Relecture de «Villette», le chef-d’œuvre méconnu de Charlotte Brontë (1)

En l’honneur du 200e anniversaire de la naissance de l’auteure Charlotte Brontë en 2016, je replonge dans son émouvant roman Villette, publié en 1853. Lors de ma première lecture de ce récit il y a quelques années, j’en ressorti complètement pantoise, me demandant comment un si formidable roman (meilleur même que Jane Eyre, osais-je penser) pouvait rester si peu connu et reconnu ?

Rédigé alors que la mort venait d’emporter Branwell, Emily et Anne Brontë, Villette s’offre comme une glorieuse contrepartie au premier roman de Charlotte Brontë Le professeur, qui fut constamment refusé par les éditeurs du vivant de l’auteure. Tout comme Le professeur, Villette s’inspire des expériences de Charlotte Brontë lors de ses études à Bruxelles en Belgique, mais cette fois, Charlotte inversa les rôles au lieu de se cacher derrière un masque masculin, atteignant un degré d’authenticité inégalé.

Écrit au «je» comme pour le roman Jane Eyre, Villette campe d’abord un décor rassurant, avec une jolie maison dans une petite ville proprette et tranquille, Bretton, où l’héroïne du roman, Lucy Snowe (14 ans), reçoit un accueil des plus chaleureux chez sa marraine Mrs Bretton. «Pour moi, le temps s’écoulait toujours bien calmement chez ma marraine ; non pas avec une vitesse déchaînée, mais doucement, tel le glissement d’une rivière à travers une plaine. (…) j’aimais tant la paix et tenais si peu à être stimulée par un incident quelconque que, lorsqu’il advint, je le considérai plutôt comme une perturbation et regrettai presque qu’il se fût produit.»

Carl Vilhelm Holsoe
Carl Vilhelm Holsoe

Cette perturbation dont il est question concerne l’arrivée inattendue du personnage de Paulina (Polly) Home, une enfant de 6 ans réservée, fascinante et fière, «une étrange et élégante petite créature», orpheline de mère et dont le père absent est écossais. Je n’étais pas sans penser à la jeune Emily Brontë en lisant certaines scènes à son sujet, entre autres lorsqu’on y décrit sa nostalgie de sa maison et de son père : «Elle en paraissait vieillie, loin de ce monde (…) chaque fois que j’ouvrais la porte d’une chambre et trouvais l’enfant assise seule dans un coin, la tête appuyée sur sa main minuscule, cette chambre ne semblait non pas habitée, mais hantée

Plutôt que de nouer des liens avec l’héroïne Lucy Snowe ou Mrs Bretton, Paulina s’attachera à un autre personnage, le jeune Graham Bretton, adolescent de 16 à la toison rousse, qui n’hésite pas à taquiner gentiment la petite Polly dès qu’il en a l’occasion. Il évoque à certains moments le jeune Branwell Brontë.

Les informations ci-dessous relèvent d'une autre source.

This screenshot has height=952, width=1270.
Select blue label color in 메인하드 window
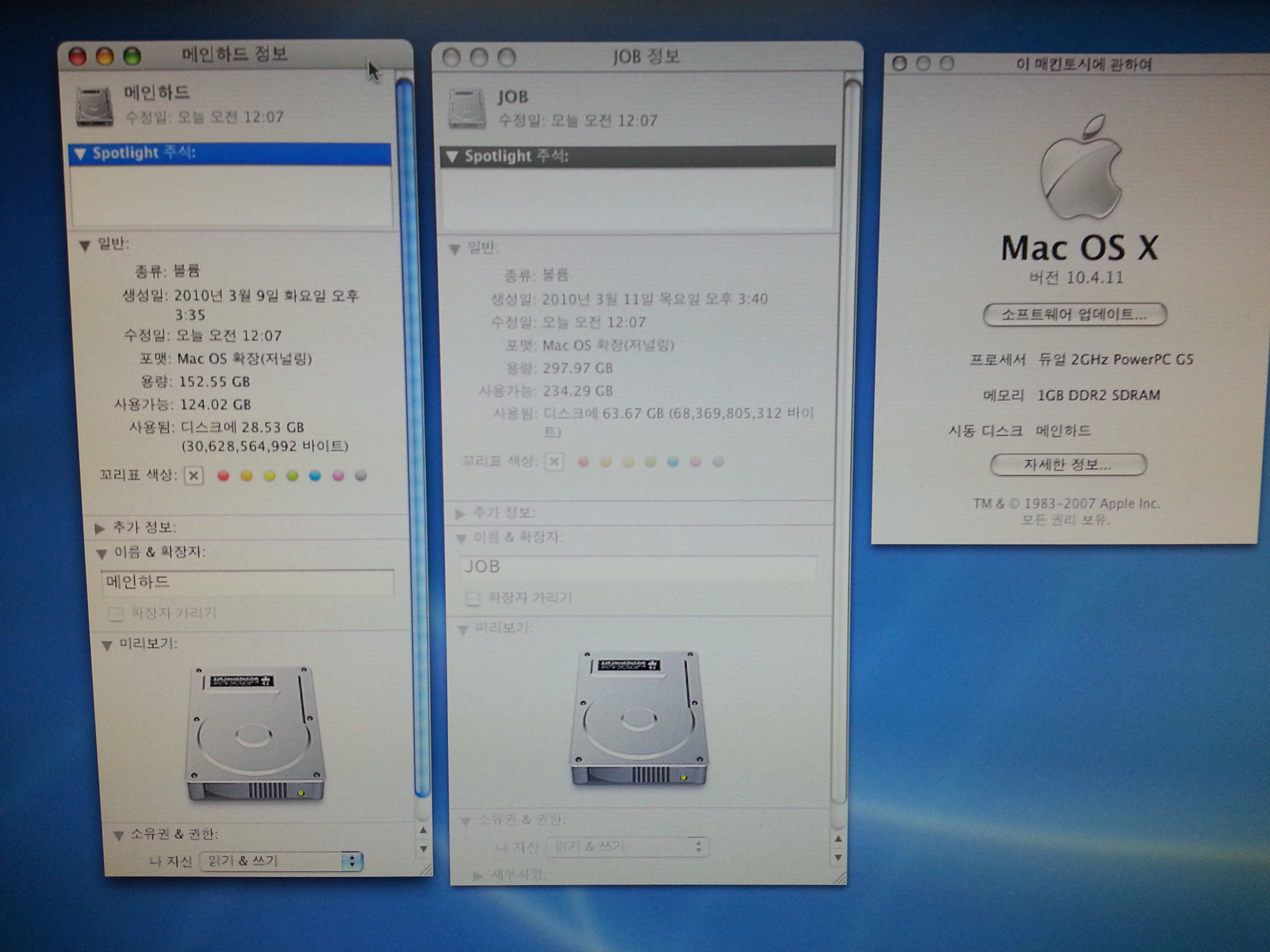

Nous savons par le fameux interrogatoire au masque (voir l’article «Le masque») des enfants Brontë par leur père Patrick, que Branwell pouvait être taquin et qu’Emily a eu son mot à dire quant à la correction à apporter face à ce genre de comportements. Charlotte a-t-elle puisé à ses souvenirs d’enfance au sujet d’Emily et de Branwell pour ces passages entre Paulina et Graham? Elle rend ses personnages si vivants dans ses descriptions et dialogues, sans aucun doute que l’utilisation de souvenirs, tout autant que l’imagination, aura contribué à l’extraordinaire richesse des premiers chapitres de ce roman, qui précèdent l’arrivée de l’héroïne dans la ville de Villette.

Source : Villette, Charlotte Brontë, traduction Gaston Baccara, édition Robert Laffont 1990.